Text and item location data
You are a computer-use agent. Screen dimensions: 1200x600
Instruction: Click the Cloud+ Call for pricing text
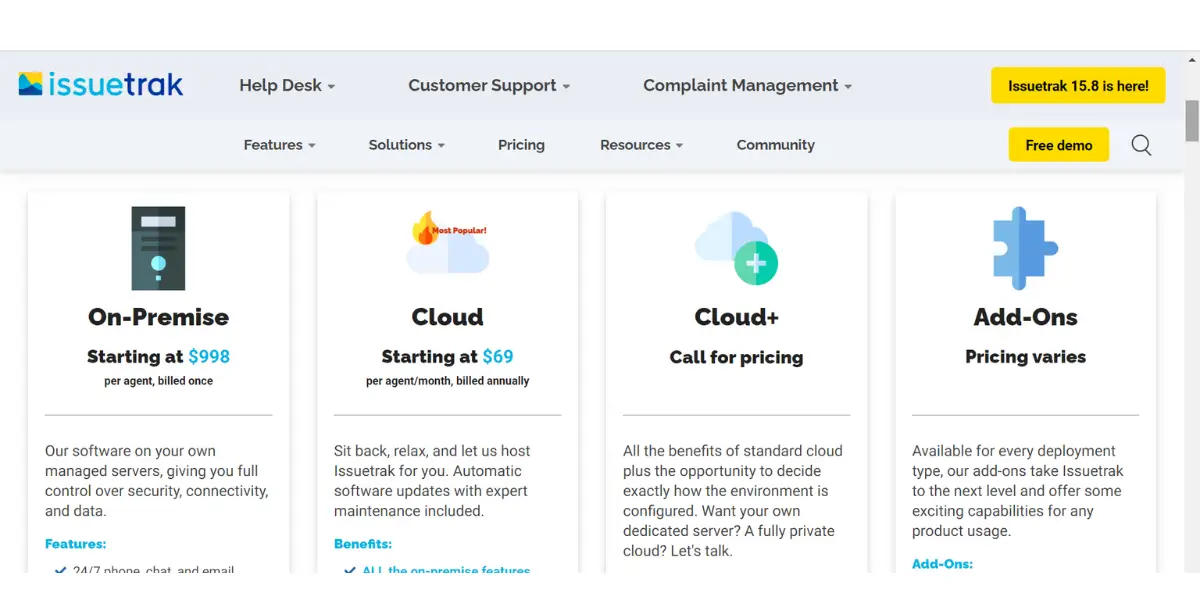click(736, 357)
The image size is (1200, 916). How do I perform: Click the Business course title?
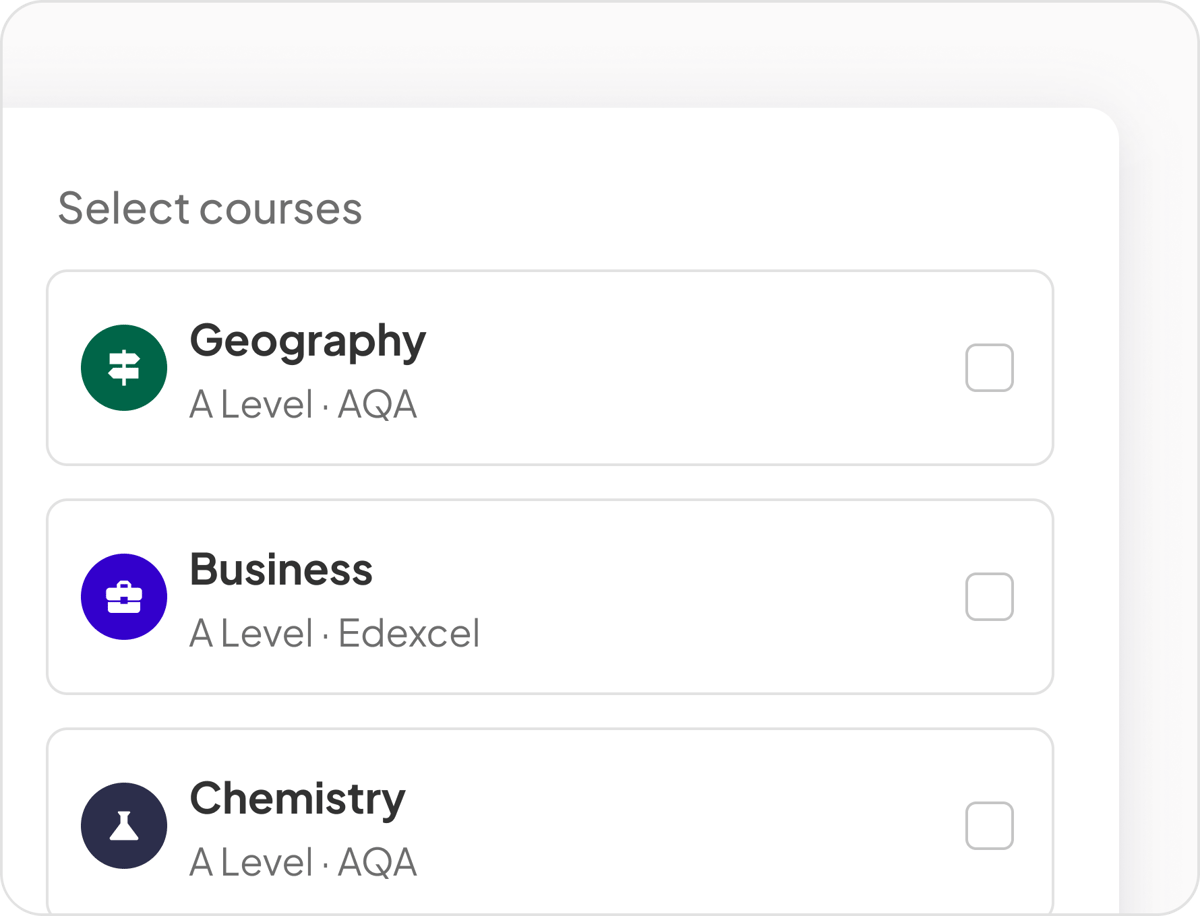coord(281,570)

--

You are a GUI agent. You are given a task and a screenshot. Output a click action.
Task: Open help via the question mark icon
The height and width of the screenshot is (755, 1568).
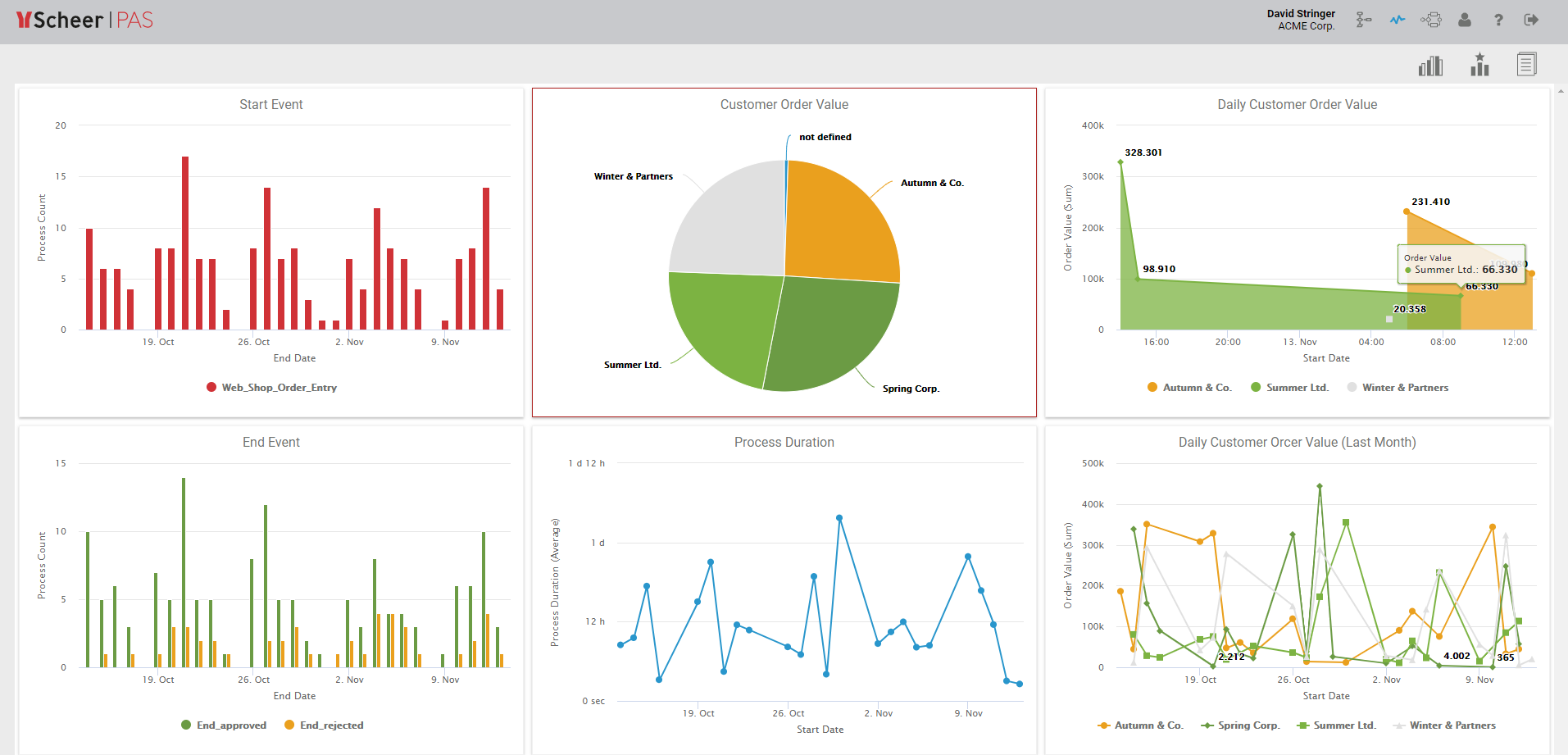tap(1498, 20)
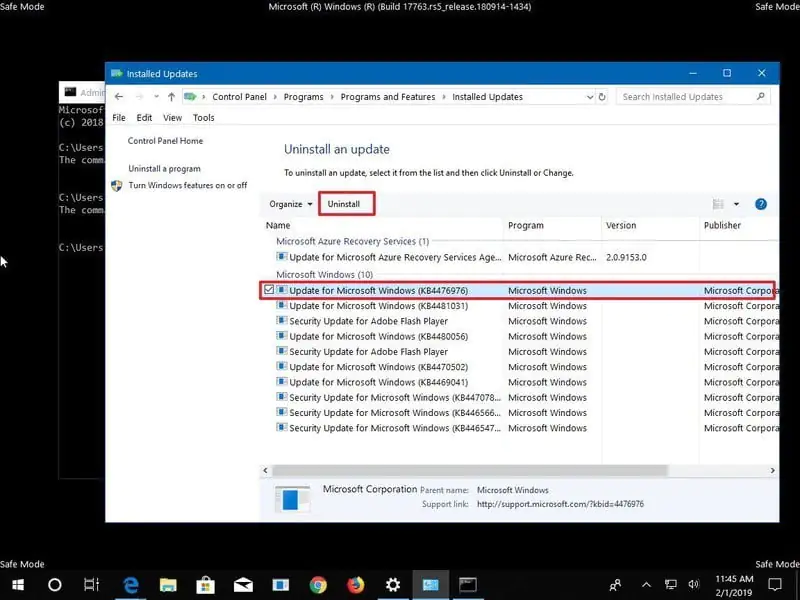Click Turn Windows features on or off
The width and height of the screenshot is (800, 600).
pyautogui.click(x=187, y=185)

> _Problem_:
Rewrite the data above as a Markdown table with the columns "Row" and "Entry," starting at the line that contains "You are a computer-use" and ending after the line that contains "coord(281,570)". Omit blank lines and leave the pictures out of the table.

> _In response_:
| Row | Entry |
|---|---|
| 1 | You are a computer-use agent. Screen dimensions: 1200x600 |
| 2 | Instruction: Click the Cloud+ Call for pricing text |
| 3 | click(736, 357) |
| 4 | The image size is (1200, 916). How do I perform: Click the Business course title? |
| 5 | coord(281,570) |